Man hatte immer irgendwie geahnt, dass Berti Vogts falsch lag. Sein Mantra, wonach es "keine Kleinen mehr" in Europa gebe, schien schon damals, Mitte der 90er Jahre, nicht mehr als eine billige Schutzbehauptung zu sein.
Die Kleinen waren so klein wie immer, nur die Deutschen waren weniger groß, als sie es gerne gehabt hätten. Und siehe da, auch anderthalb Jahrzehnte später tummeln sie sich noch in Europas Fußballarenen, all die Luxemburgs, Liechtensteins und Maltas. Und Vogts' Nachnachfolger Joachim Löw hat mit der DFB-Elf erst vor kurzem einen 3:0-Sieg gegen die Färöer eingefahren.
Auch am Freitag fordern die Zwerge wieder die Riesen, das Fürstentum Andorra tritt im De Kuip in Rotterdam gegen die Niederlande an, die Republik San Marino in Wembley gegen England. "Lasst sie spielen", sagt FIFA-Präsident Joseph Blatter, der sich Ende September noch einmal gegen die Einführung einer Vor-Qualifikation aussprach, in der sich die traditionell Erfolglosen gegenseitig eliminieren würden.
"Lasst die Kleinen gegen die Großen spielen, lasst ihnen die Hoffnung, dass sie irgendwann gewinnen und sich für eine WM qualifizieren können", sagte Blatter, der sich nicht gänzlich aus Eigennutz für den Status quo einsetzt.

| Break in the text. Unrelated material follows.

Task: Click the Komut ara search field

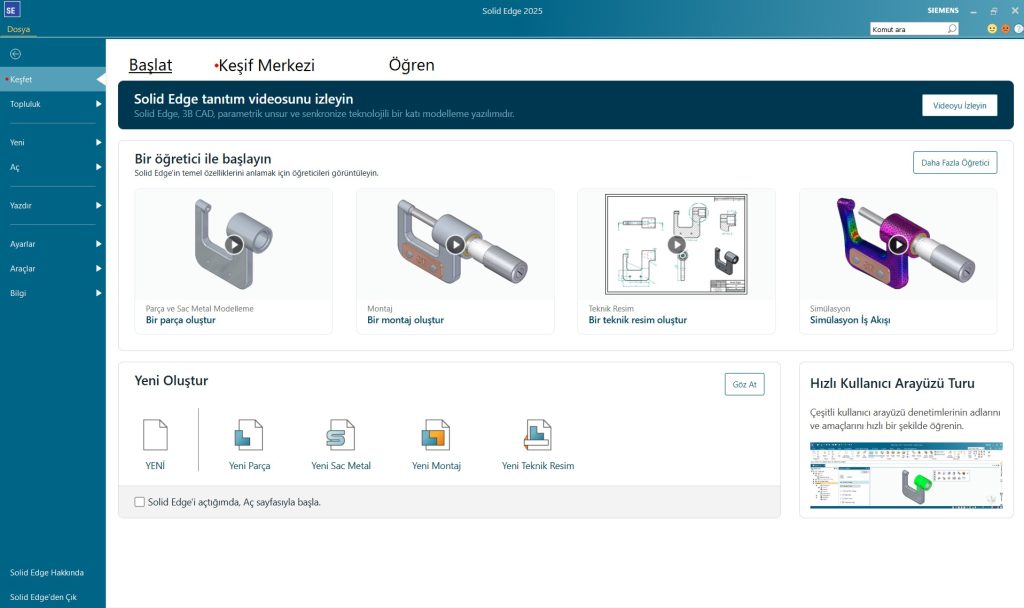Action: [x=908, y=29]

Die Stimmen der kleinen Verbände zählen bei FIFA-Entscheidungen schließlich genau so viel wie die der großen.
Und so schwebte Blatter am Dienstag zum ersten Mal in Vangar ein, dem Flughafen der Färöer, die es in ihrem ersten Heimspiel in der deutschen Gruppe am Freitag übrigens mit den nicht ganz so riesigen Schweden zu tun bekommen. Im 1.000-Einwohner-Örtchen Midvagur sah er einheimischen Kids beim Kleinfeld-Kicken zu, bei "großartiger Atmosphäre", wie der 76 Jahre alte Schweizer alsbald über Twitter verbreiten ließ. Basisbesuch im Wahlkreis, würde das in der Politik wohl heißen.
"Das war historisch"
Neben den politischen Erwägungen geht natürlich auch ein gewisser Reiz aus von diesem ewig ungerechten Vergleich, der im Fußball öfter als in den meisten anderen Mannschaftssportarten zugunsten des Underdogs ausgeht - ähnlich wie in den ersten Runden des DFB-Pokals.

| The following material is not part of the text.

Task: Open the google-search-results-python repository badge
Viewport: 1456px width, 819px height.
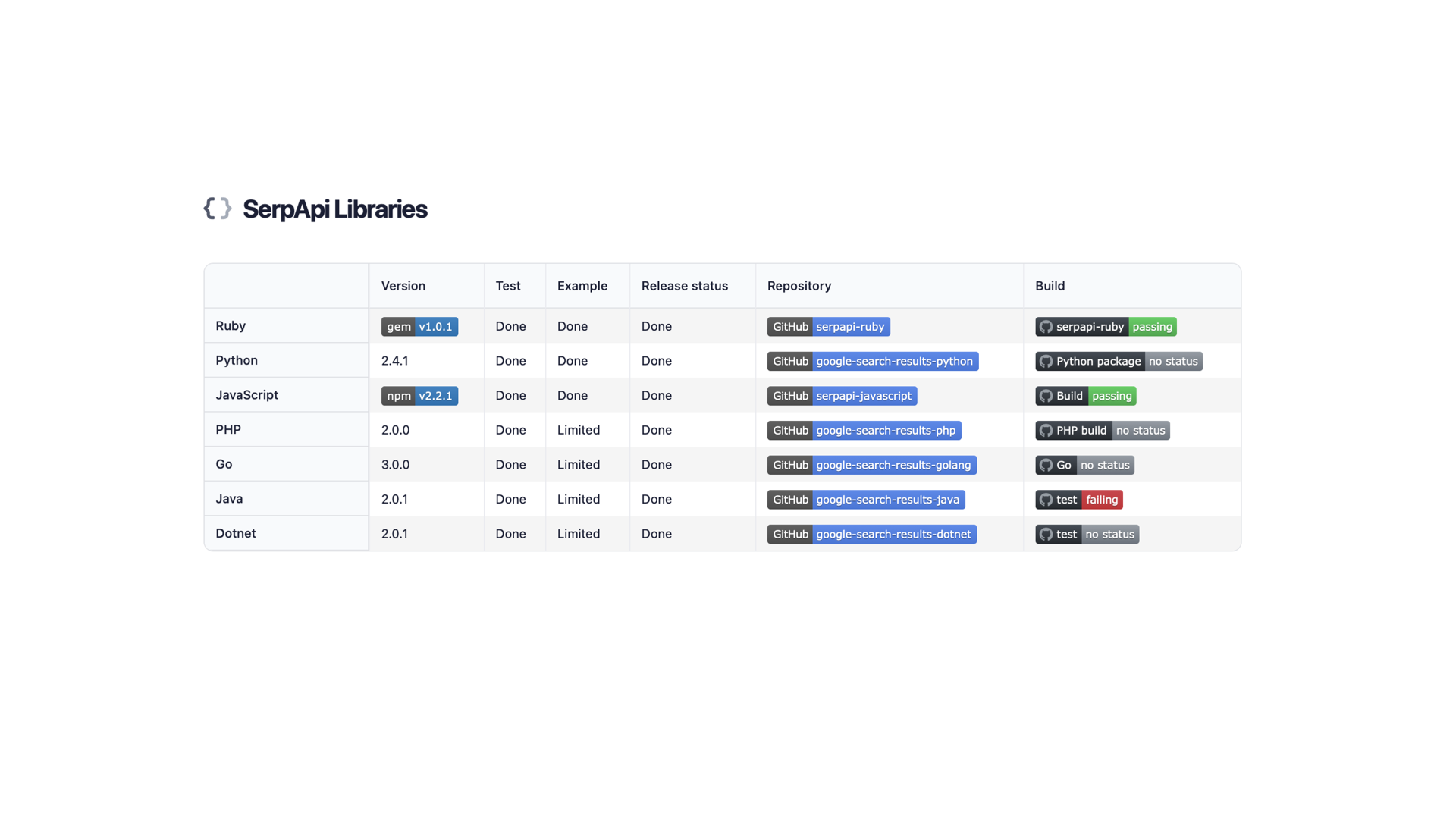Action: 872,361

Wie also Vestenbergsgreuth die Bayern schlagen kann, ist auch die Sensation bei den Qualifikationen zu WM oder EM immer denkbar. Der Sieg von Luxemburg im Herbst 2008 in der Schweiz tröstete das kleine Land beispielsweise darüber hinweg, dass es von 336 Länderspielen insgesamt erst 25 gewonnen hat und möglicherweise schon im nächsten Jahr das tausendste Gegentor kassieren wird.
Auch Blatter wies in seinem Plädoyer darauf hin, dass die Färöer im September 1990 gleich ihr erstes Pflichtspiel gewonnen haben, 1:0 gegen Österreich. "Das war historisch", sagte der FIFA-Boss. Die deutsche Elf entkam auf den Nordatlantik-Inseln einmal ja auch nur dank zweiter Last-Minute-Tore von Miroslav Klose der Blamage des Punkteverlusts, unter Rudi Völler war das. Und Vogts, den Fürsprecher der Kleinen, ereilte das Ende als Bundestrainer dann ausgerechnet auf Malta, wo sein Team mit Ach und Krach 2:1 gewann.
Lasst sie also weiterspielen, denn auch Vogts kennt die Vorzüge der Spiele gegen die Kleinen - sein einziges Länderspieltor erzielte der "Terrier" nämlich ebenfalls gegen Malta, beim 8:0 im Jahre 1976.